§ **Objective**: Carry on the blog post about identity below from its last paragraph, in the same first-person voice.

Identity. It's a word that

Identity. It's a word that seems to get bandied about a lot these days. But what does it really mean? What is my identity, and on what does it depend? Am I simply a collection of names (Madeline, Cookie, Ms. Cohen, Mad, Rad Mad, Madso, Blaze, honey, "you"), numbers (three phone numbers, two e-mail addresses, and a couple of street addresses), nouns (lawyer, public defender, climber, skier, triathlete, writer, blogger, daughter, sister, aunt, girlfriend, activist, Democrat, traveler), and adjectives (Jewish, active, adventurous, neurotic, liberal, hard-of-hearing, legally blind, silly, smart (I hope), hot (in my dreams))? I certainly am all of these things (and more), but is my "me-ness" simply an amalgamation of resume lines and profile checkboxes or is does it transcend them all?

I've had a few conversations this week that started me thinking about identity. First, over at DeafGA, there's been some talk about whether certain people (e.g., gargantuan basketballer Yao, who apparently is hard of hearing in one ear) are "really" deaf or hard-of-hearing. More implicitly than explicitly, there seems to be a feeling among some of our members that someone whose impairment affects only one ear (or only a certain decibel range, or whatever) is not "really" (and should not identify him or herself as) deaf or hearing impaired.

A slightly different conversation, though I think reflecting a similar attitude, came with a friend whose former girlfriend, a convert to Judaism, told him that she felt she had to choose between him (a non-Jew) and her new religion. Though he was very supportive of her Judaism during their relationship, had agreed to raise their theoretical future children Jewish, and participated in many Jewish events with her, she somehow felt that her own Jewish identity was contingent on being with a Jewish partner.

§ **Stored data**:
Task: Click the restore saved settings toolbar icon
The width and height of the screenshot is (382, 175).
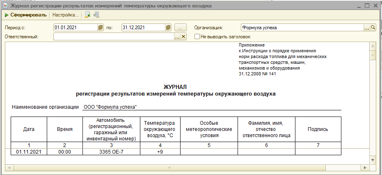Action: click(87, 15)
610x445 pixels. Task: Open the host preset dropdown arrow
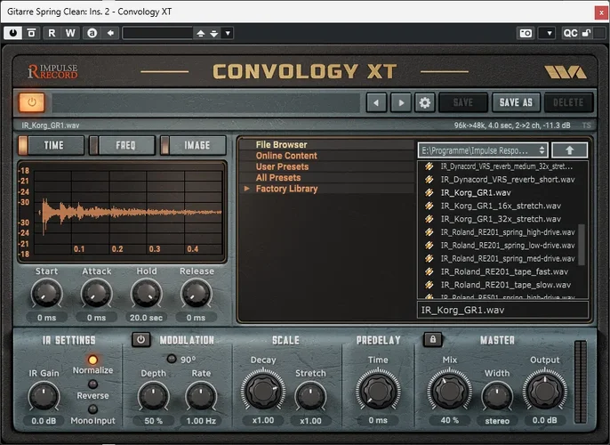point(228,33)
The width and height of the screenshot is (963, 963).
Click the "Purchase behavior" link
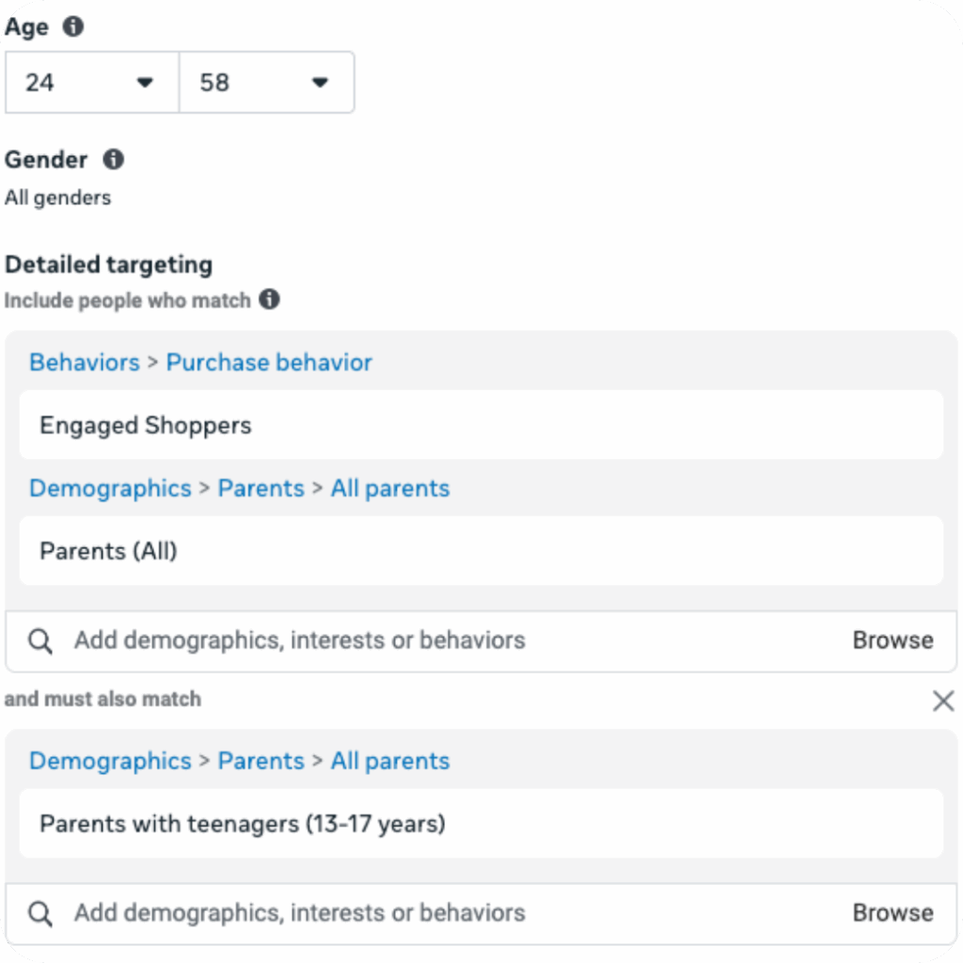point(269,362)
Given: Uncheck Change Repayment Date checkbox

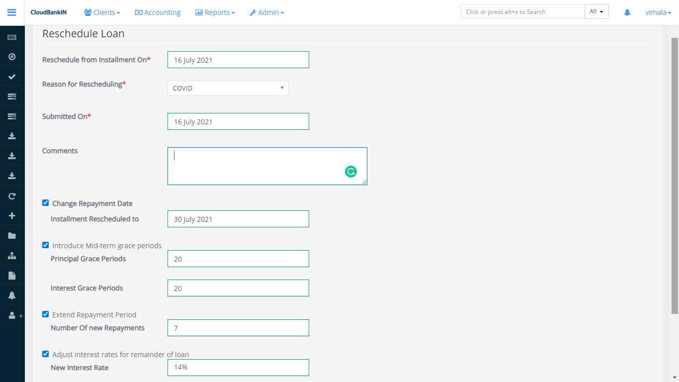Looking at the screenshot, I should [x=46, y=203].
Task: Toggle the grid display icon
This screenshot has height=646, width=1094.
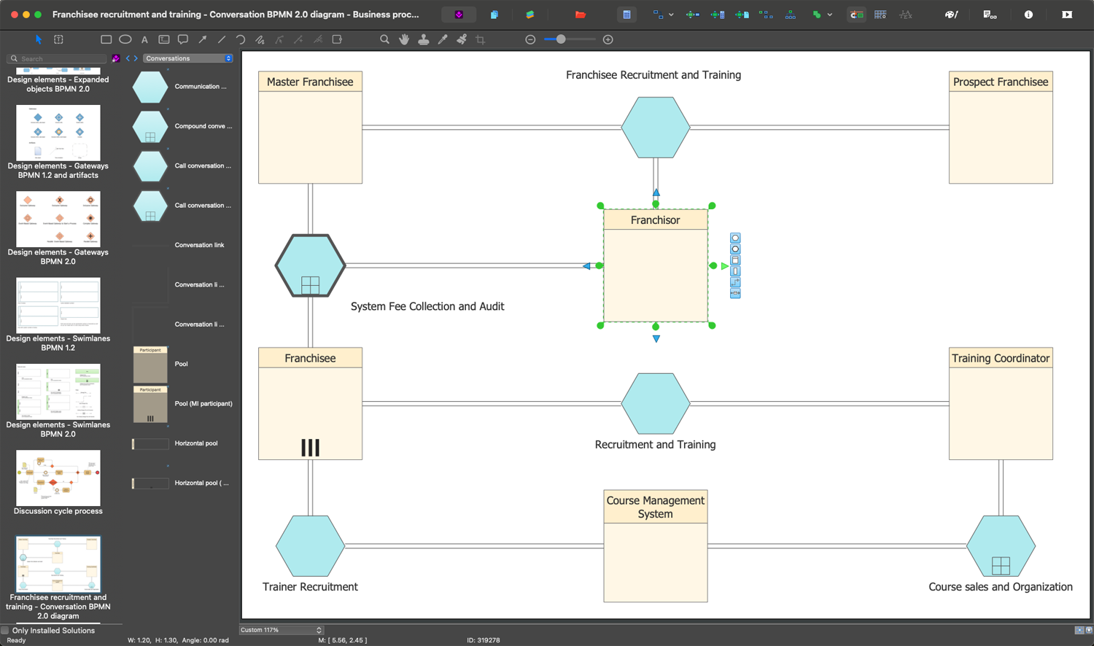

§ **Exercise response**:
Having found myself in a committed and satisfying relationship with a man who is not Jewish, I've realized that this is far from true -- my identity as a Jew comes from within me, and is neither threatened nor compromised by the fact that Steve grew up Catholic. But my friend's ex-girlfriend, a convert, is still shaping her identity as a Jewish woman. And, in a phenomenon not at all unusual among converts, she has embraced Judaism and the Jewish community with such fervor that it often seems that her identity begins and ends with her new religion. For her, then, I imagine it must have threatened her entire self-image to contemplate marrying a man who is not Jewish.

This is not meant to be an attack on my friends, nor is it meant to suggest that I am immune from exclusionary attitudes. Quite to the contrary, in many contexts I've seen myself fall prey to this very phenomenon. We often talk about poseurs, wannabes, and the like. Native Coloradans mock the transplants from either coast. Orthodox Jews look down their noses at members of the Reform movement. And die-hard powder junkies dis the lodge bunnies. What I'm really trying to understand is not group identity, but why any individual's self-identification with a particular "identifier" should threaten anyone else's sense of entitlement to the same one.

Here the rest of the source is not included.